Serial 1H-NMR Spectroscopy Study of Metabolic Impairment in Primates Chronically Treated with the Succinate Dehydrogenase Inhibitor 3-Nitropropionic Acid

• Published in: Neurobiology of disease Vol. 6; no. 4; pp. 259 - 268
• Main Authors: Dautry, Caroline, Condé, Francoise, Brouillet, Emmanuel, Mittoux, Vincent, Beal, M.Flint, Bloch, Gilles, Hantraye, Philippe
• Format: Journal Article
• Language: English
• Published: United States Elsevier Inc 01.08.1999; Elsevier
• Subjects: 3-nitropropionic acid, baboon; Animals; Aspartic Acid - analogs & derivatives; Aspartic Acid - metabolism; Body Water - metabolism; Cell Count; choline; Choline - metabolism; Corpus Striatum - drug effects; Corpus Striatum - metabolism; Corpus Striatum - pathology; Creatine - metabolism; Huntington's disease; Immunohistochemistry; lactate; Lactic Acid - metabolism; Magnetic Resonance Imaging; Magnetic Resonance Spectroscopy; N-acetylaspartate; neurodegeneration; Nitro Compounds; Occipital Lobe - drug effects; Occipital Lobe - metabolism; Papio; Phosphocreatine - metabolism; phosphocreatine/creatine; Propionates - toxicity; Putamen - drug effects; Putamen - metabolism; Putamen - pathology; quantitative 1H-MRS; Succinate Dehydrogenase - antagonists & inhibitors; Time Factors; quantitative 1H-MRS; choline; neurodegeneration; 3-nitropropionic acid, baboon; lactate; Huntington's disease; phosphocreatine/creatine; N-acetylaspartate
• ISSN: 0969-9961; 1095-953X
• DOI: 10.1006/nbdi.1999.0244

Previous studies in primates have shown that chronic systemic administration of the succinate dehydrogenase (SDH) inhibitor, 3-nitropropionic acid (3NP), replicates most of the motor, cognitive, and histopathological features of Huntington's disease.
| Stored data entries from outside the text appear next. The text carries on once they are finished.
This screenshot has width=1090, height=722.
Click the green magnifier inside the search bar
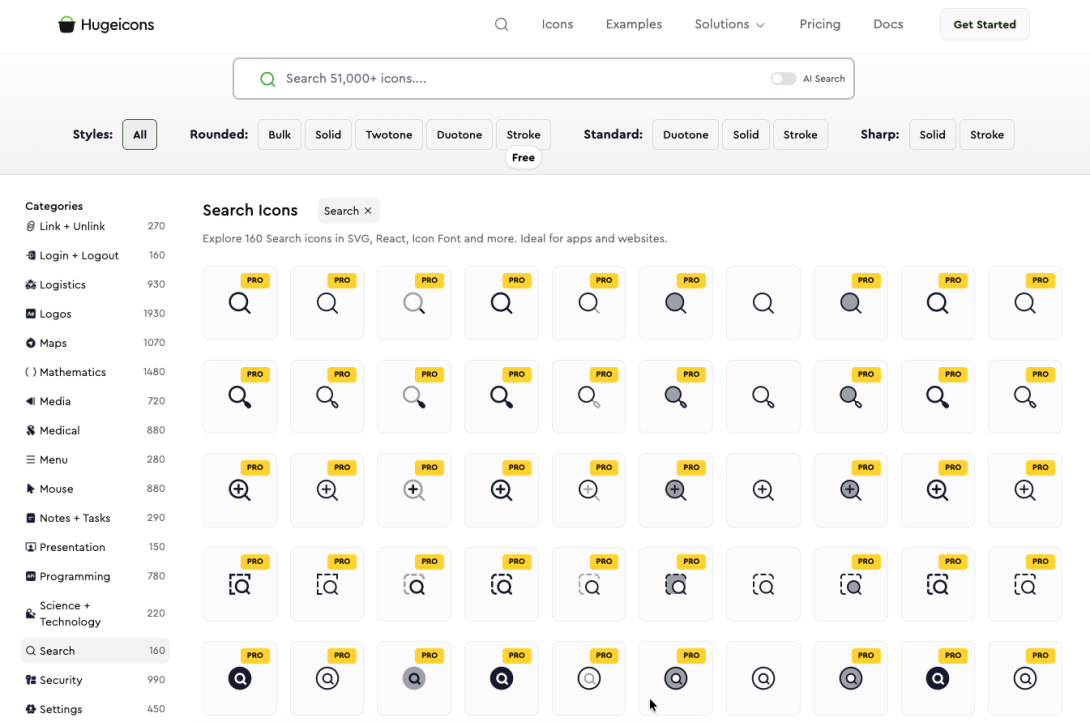[268, 78]
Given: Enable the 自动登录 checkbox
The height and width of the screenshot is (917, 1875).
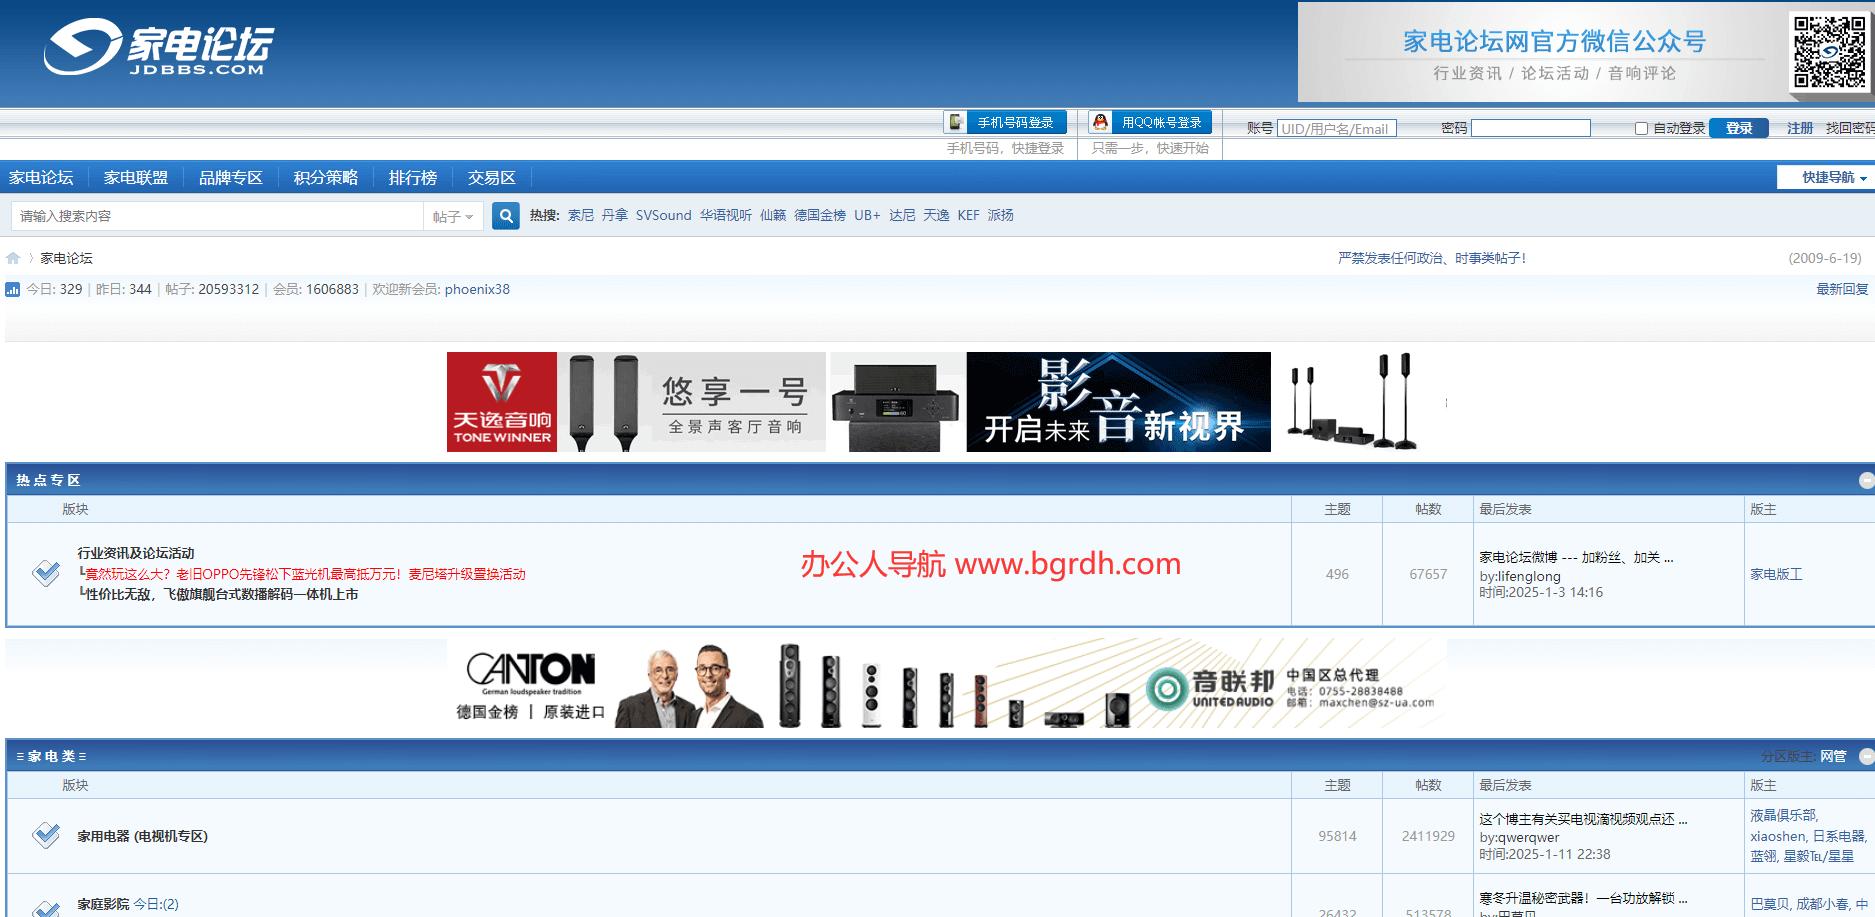Looking at the screenshot, I should 1641,128.
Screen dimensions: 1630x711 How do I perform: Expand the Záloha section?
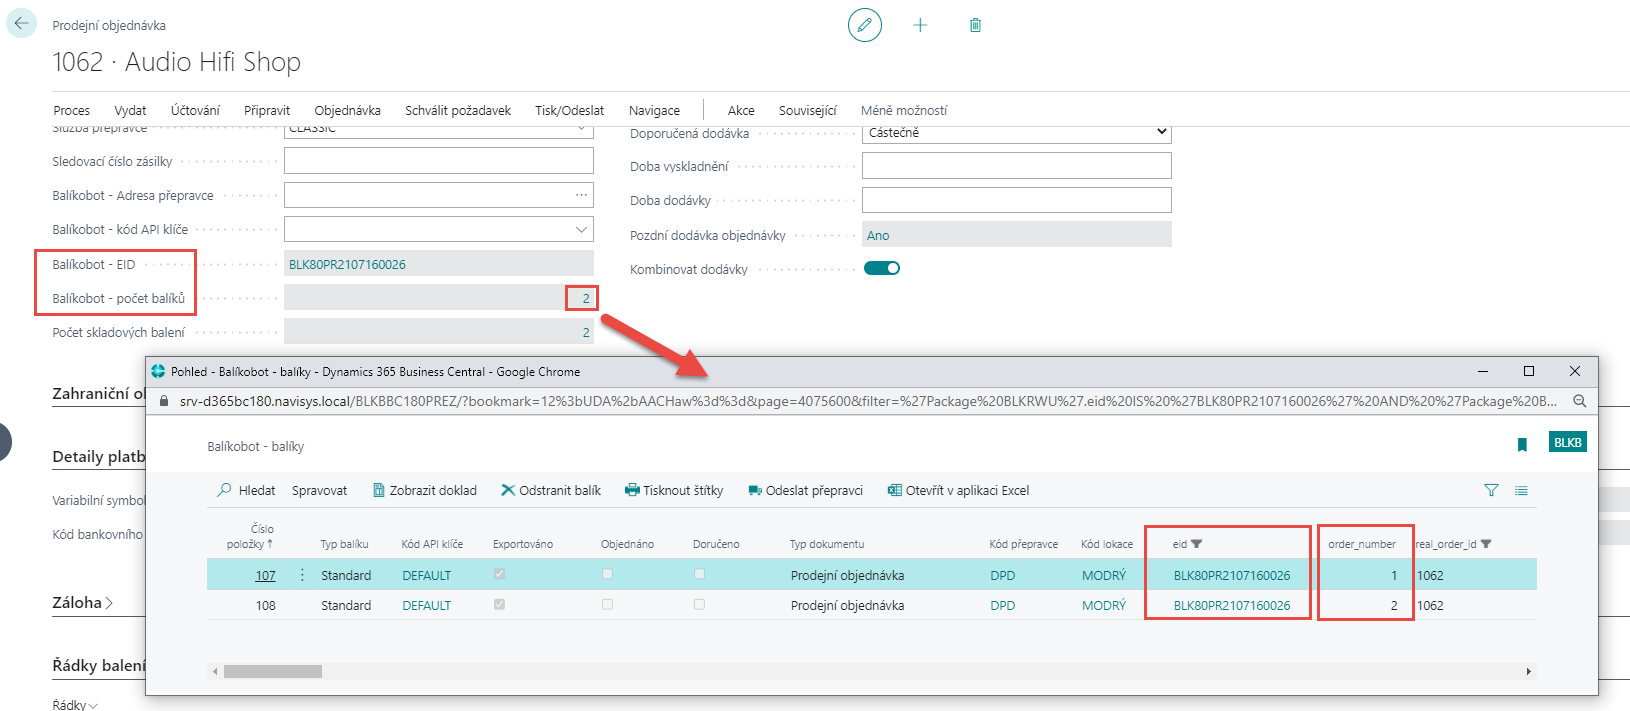82,602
In the present study, serial 1H-NMR spectroscopy (1H-MRS) assessment of striatal and occipital cortex concentrations of N-acetylaspartate, phosphocreatine/creatine, choline, and lactate, were obtained every 2-weeks during the entire course of a chronic 3NP treatment in baboons. A region-selective increase in lactate was detected in the striatum of the 3NP-treated animals, either immediately before or in conjunction with a lesion in the dorsolateral putamen detected by T2-MR imaging. Absolute 1H-MRS quantitation demonstrated a progressive and region-specific decrease in striatal N-acetylaspartate, creatine, and choline, occuring as early as 3 weeks before the first detection of lactate. These results demonstrate that 1H-MRS can be used to monitor early stages of brain metabolic impairment. In addition, given that 3NP-induced SDH inhibition following systemic injection similarly affects all brain regions, the striatal selective decreases in N-acetylaspartate or creatine concentrations are not simply related to the level of mitochondrial impairment but to a preferential vulnerability of the striatum to 3NP-induced toxicity.